Posted by: Sam | June 12, 2009 at 11:12 PM
we were infested with mice for months. if you don't get rid of them sharpish....they multiply. we tried everything including an electronic device that is supposed to 'disturb' them and make your home unappealing: didn't work. humane traps: didn't work......i set them free in the park up the road and they came back (i know one of them was the same as it had half a tail missing). took to driving them 3 miles away in the car! that probably did work but we still had more mice.
we no longer have mice. the cure? poison. i didn't want to go go down that road, but it was the only thing that worked. pest control will charge you £50...don't bother...buy the poison yourself for a few quid.

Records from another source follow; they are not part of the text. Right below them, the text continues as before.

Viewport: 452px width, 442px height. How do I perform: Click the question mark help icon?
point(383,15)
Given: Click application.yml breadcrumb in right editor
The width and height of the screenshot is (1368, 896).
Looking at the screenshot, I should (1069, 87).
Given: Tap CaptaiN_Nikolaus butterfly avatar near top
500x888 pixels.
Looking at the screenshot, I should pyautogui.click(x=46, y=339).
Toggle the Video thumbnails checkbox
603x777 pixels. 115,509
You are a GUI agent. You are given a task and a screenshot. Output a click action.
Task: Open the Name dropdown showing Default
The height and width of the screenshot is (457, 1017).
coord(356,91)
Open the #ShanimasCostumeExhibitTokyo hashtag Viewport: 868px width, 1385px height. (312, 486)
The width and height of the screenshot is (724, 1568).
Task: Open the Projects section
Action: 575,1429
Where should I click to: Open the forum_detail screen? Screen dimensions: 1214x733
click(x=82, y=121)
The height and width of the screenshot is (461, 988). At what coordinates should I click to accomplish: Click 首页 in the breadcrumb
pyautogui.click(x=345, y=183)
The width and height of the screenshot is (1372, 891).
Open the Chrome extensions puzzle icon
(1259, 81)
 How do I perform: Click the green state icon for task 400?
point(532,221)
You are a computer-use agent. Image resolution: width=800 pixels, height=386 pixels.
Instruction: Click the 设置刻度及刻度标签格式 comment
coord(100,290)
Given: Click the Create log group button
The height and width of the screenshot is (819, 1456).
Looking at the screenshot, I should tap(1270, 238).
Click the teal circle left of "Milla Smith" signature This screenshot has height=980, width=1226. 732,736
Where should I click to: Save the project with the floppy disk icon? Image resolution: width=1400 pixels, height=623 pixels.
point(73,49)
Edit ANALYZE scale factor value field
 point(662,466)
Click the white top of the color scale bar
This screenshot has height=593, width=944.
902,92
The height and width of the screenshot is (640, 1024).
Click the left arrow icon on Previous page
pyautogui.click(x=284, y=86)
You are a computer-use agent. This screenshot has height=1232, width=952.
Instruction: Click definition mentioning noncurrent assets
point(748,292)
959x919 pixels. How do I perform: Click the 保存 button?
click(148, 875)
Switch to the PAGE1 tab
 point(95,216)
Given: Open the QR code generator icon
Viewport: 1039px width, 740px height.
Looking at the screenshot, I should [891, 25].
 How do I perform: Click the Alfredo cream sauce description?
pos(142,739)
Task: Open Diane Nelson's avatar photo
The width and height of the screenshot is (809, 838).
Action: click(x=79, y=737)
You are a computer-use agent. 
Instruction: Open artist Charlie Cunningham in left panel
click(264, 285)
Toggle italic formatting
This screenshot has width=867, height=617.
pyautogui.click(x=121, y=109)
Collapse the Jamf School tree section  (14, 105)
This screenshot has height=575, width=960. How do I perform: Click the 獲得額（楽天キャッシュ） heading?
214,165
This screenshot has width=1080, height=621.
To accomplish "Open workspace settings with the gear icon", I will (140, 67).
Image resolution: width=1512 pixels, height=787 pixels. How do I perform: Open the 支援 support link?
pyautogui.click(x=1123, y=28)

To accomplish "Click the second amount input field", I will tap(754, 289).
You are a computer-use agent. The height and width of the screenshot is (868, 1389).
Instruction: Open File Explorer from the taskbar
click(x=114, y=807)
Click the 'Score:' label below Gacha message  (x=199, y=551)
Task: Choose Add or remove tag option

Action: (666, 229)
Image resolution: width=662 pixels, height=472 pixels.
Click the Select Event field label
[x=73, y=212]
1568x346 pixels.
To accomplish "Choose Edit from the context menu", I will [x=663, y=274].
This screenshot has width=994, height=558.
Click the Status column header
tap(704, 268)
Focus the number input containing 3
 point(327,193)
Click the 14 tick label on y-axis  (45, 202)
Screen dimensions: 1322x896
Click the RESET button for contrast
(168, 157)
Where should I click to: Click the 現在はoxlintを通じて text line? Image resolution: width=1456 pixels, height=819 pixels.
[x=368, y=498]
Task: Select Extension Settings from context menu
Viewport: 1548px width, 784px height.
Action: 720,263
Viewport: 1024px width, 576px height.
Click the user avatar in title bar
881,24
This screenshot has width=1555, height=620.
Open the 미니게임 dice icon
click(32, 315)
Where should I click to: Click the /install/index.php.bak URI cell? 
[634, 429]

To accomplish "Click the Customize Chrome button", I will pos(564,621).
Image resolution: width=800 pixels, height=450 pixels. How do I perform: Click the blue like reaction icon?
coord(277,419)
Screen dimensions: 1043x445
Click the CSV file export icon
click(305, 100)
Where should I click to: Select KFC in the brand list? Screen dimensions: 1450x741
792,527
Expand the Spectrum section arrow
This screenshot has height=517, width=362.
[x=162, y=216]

Posted by: Christa | June 12, 2009 at 11:53 PM
oh, I have been where you are now. I can live with mice in the basement, mice in the kitchen, mice int he garage etc, but once they came near my bedroom, I had to get out the big guns - good old mouse poison. It comes in little packets and they chew thru and eat it. And then they die I don't like to kill things, but once they are running around me whilst I sleep, I will do anything to get rid of them.
good luck
Monica
Posted by: monica | June 14, 2009 at 04:09 AM
Was meaning to say, although you have a toddler, you can still put out mousetraps because there is no point in putting them out in the daytime - you put them in doorways or right against skirting boards, you only need a couple, and you can just put them on a high shelf in the morning and put them down again at night.
Posted by: katie | June 15, 2009 at 02:01 PM
We get mice every winter and the old-fashioned neck snapping traps are really the most humane (and effective). If you can get one in their usual path, you'll catch them the fastest. Best bait is peanut butter.
I used a sticky trap once and yes, they are completely sticky and catch the buggers well (especially if you sprinkle them with something yummy). But then you are faced with either letting the thing starve to death, throwing it in the trash outside while still alive, or snapping it's neck yourself to end it quickly (I had hubs do the neck snap even though I know how--just didn't wanna).
But the sticky trap placed in your laundry bin would do the trick and not bloody the clothes.
Is your wardrobe up off the floor a bit? Basically, can you either slide an old fashioned trap under or behind? If it's only open from behind, get one on each end to get in their path (SNAP!). Just keep your door closed to protect Botany's fingers.
I used to work with rodents, so if you want any other input, e-mail me.
Posted by: Jenn (dish) | June 15, 2009 at 05:47 PM
Another vote for the neck-snapping traps. Sorry, mousies, we don't seem to be able to come to an accommodation, but I shall make your dispatching as quick as possible.